Reproduce the full column about the stolen concrete lion word for word, including its headline and byline.
╭─ Provided passage
Dave Bakke: Stolen concrete lion more than a statue

Dave Bakke

A concrete lion was stolen from outside Ron Bitschenauer’s Springfield home last week. The thieves who took it probably think that what they stole was just a lion. It was more than that.

The lion was in its usual place, next to the mailbox by the curb, when Ron and his wife, Mary, returned home at about 11 p.m. Tuesday the 24th. But on Wednesday morning, the lion was gone. Thieves had apparently come during the night, loaded up the 300-pound lion and disappeared.

Weirdly enough, on Thanksgiving Day, Ron awoke to find an orange traffic cone where the lion once stood.

Back in 1970, Ron and Mary started By-Pass Auto Body. In 1998, they turned the business over to their sons, Bob and Bill. The longtime Springfield business is on Clear Lake Avenue.
╰─
╭─ Recorded data
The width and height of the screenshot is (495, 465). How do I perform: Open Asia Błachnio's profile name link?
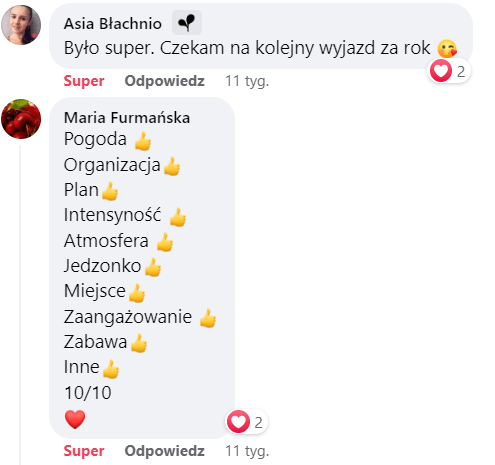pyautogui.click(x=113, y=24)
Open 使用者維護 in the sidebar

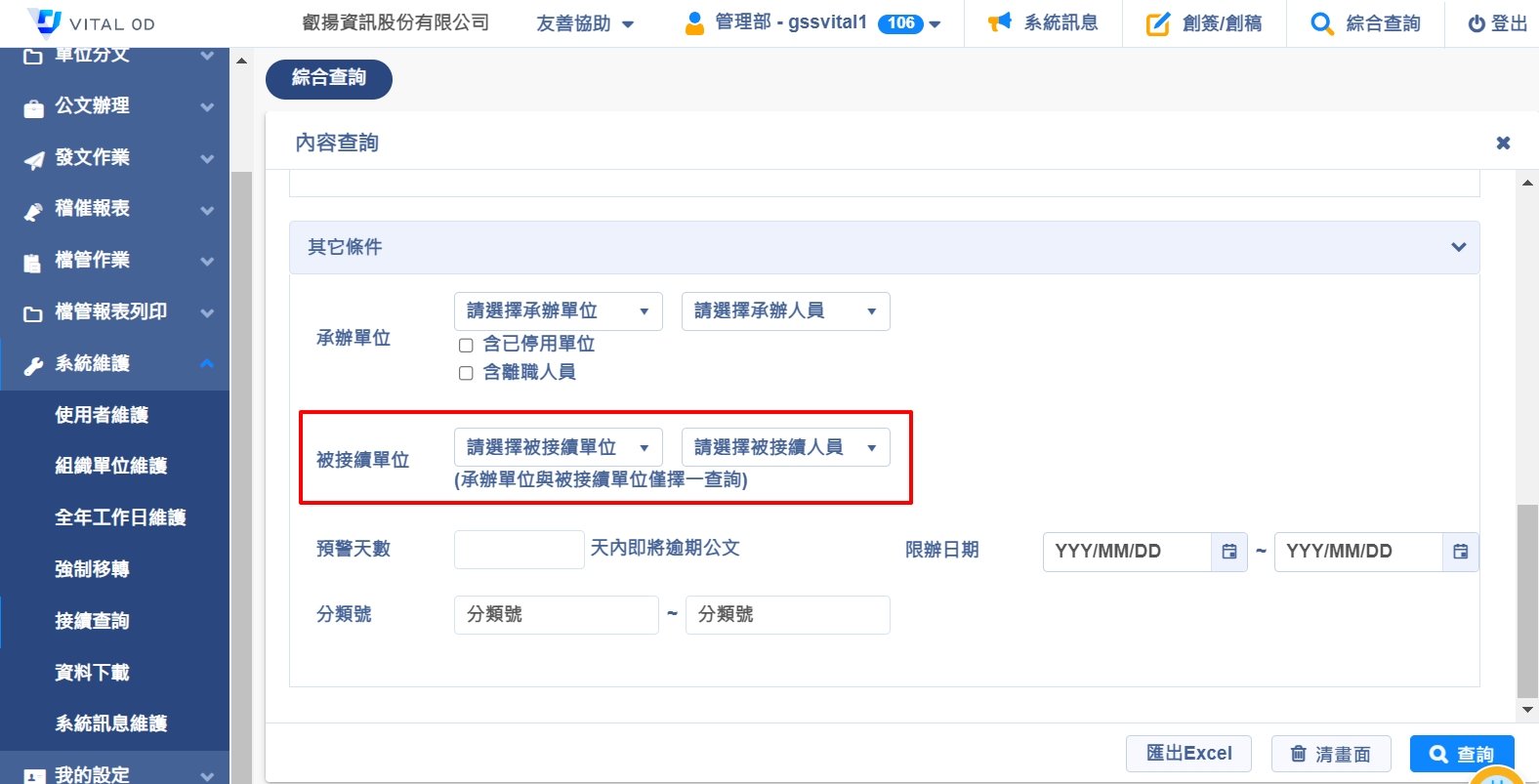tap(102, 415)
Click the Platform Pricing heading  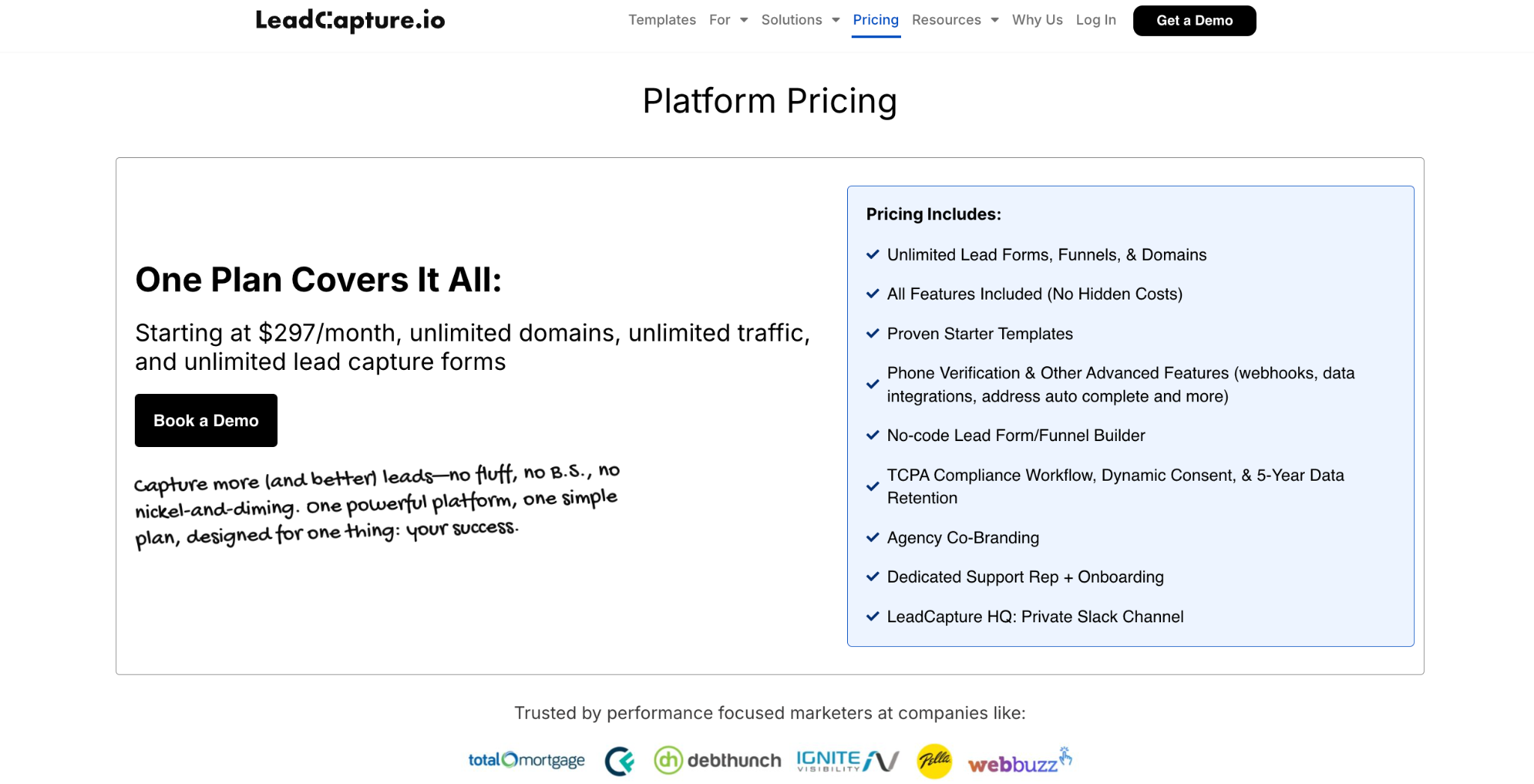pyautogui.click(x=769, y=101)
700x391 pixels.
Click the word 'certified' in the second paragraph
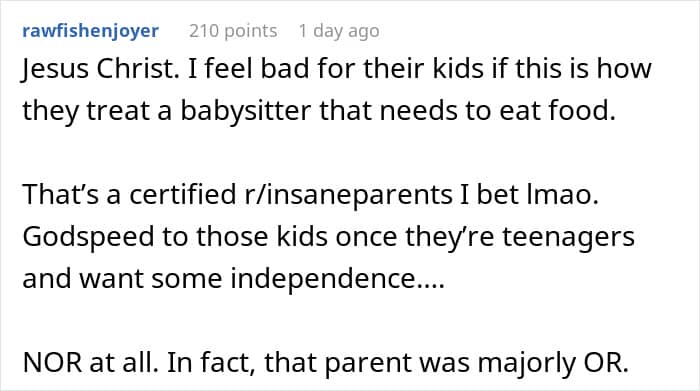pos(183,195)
╰─
* [Response]
Dave Bakke: Stolen concrete lion more than a statue

Dave Bakke

A concrete lion was stolen from outside Ron Bitschenauer’s Springfield home last week. The thieves who took it probably think that what they stole was just a lion. It was more than that.

The lion was in its usual place, next to the mailbox by the curb, when Ron and his wife, Mary, returned home at about 11 p.m. Tuesday the 24th. But on Wednesday morning, the lion was gone. Thieves had apparently come during the night, loaded up the 300-pound lion and disappeared.

Weirdly enough, on Thanksgiving Day, Ron awoke to find an orange traffic cone where the lion once stood.

Back in 1970, Ron and Mary started By-Pass Auto Body. In 1998, they turned the business over to their sons, Bob and Bill. The longtime Springfield business is on Clear Lake Avenue.